Heated vests, gloves and socks. Trapper hat, puffer jacket and thermals.
I had packed for the harshest winter Ladakh might spring on me in March, which is typically one of the coldest months of the year — and one of the best times to catch the ghost of the mountains, the Shaan or snow leopard, the main attraction in my journey to the top of the world.
As it turned out, I could have packed lighter. “In my lifetime, I have not seen a March as warm as this,” said 62-year-old Tsering Dolker, sitting in a sunny courtyard in the union territory’s capital city of Leh. “And yet, it is good to not wear heavy winter clothes,” she added with a smile, as she guided younger colleagues weaving a woollen rug.
Dolker recently moved to Leh from her home in a village high up in Changthang, at an altitude of about 5,000 metres.
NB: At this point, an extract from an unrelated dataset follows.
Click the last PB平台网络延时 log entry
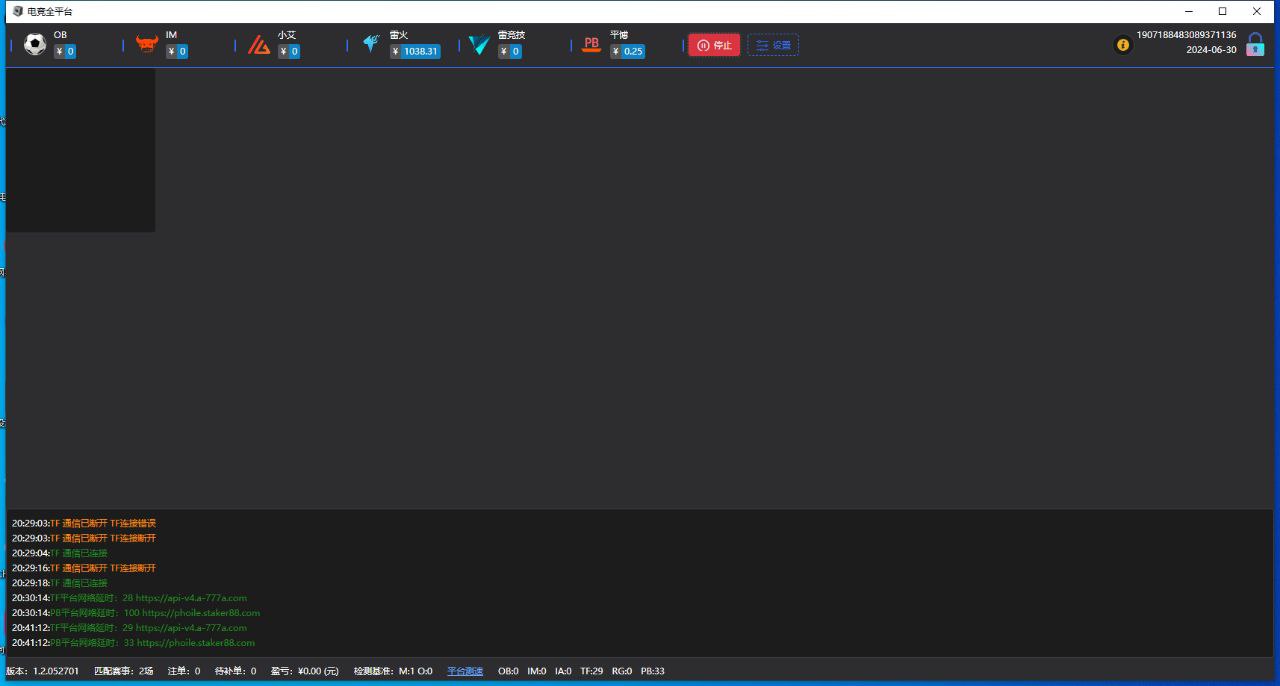Screen dimensions: 1280x686 tap(152, 643)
There, herders graze goats and sheep who yield the world’s finest wools (pashmina, yes; but a range of other varieties too), which are then brought to dyers, weavers and spinners in Kashmir and beyond, who fashion from it the most coveted shawls and rugs.
Dolker now earns a living adding value to the wool in Ladakh instead, as entrepreneurs proudly reassert the weaves of the region. (Using, incidentally, the traditional backstrap loom, a mobile device used by nomadic communities that gets its name from the belt that attaches it to its user.)
Unlike Dolker, the snow leopards, wolves and blue sheep are moving in the opposite direction, higher up the mountains, as the weather becomes unseasonably warm.
There is less snow, and more rain, in this high-altitude desert region now, wreaking havoc on mud houses intelligently designed for a different and stable weather pattern. People and animals alike are dealing with landslides, floods and simultaneous water scarcity.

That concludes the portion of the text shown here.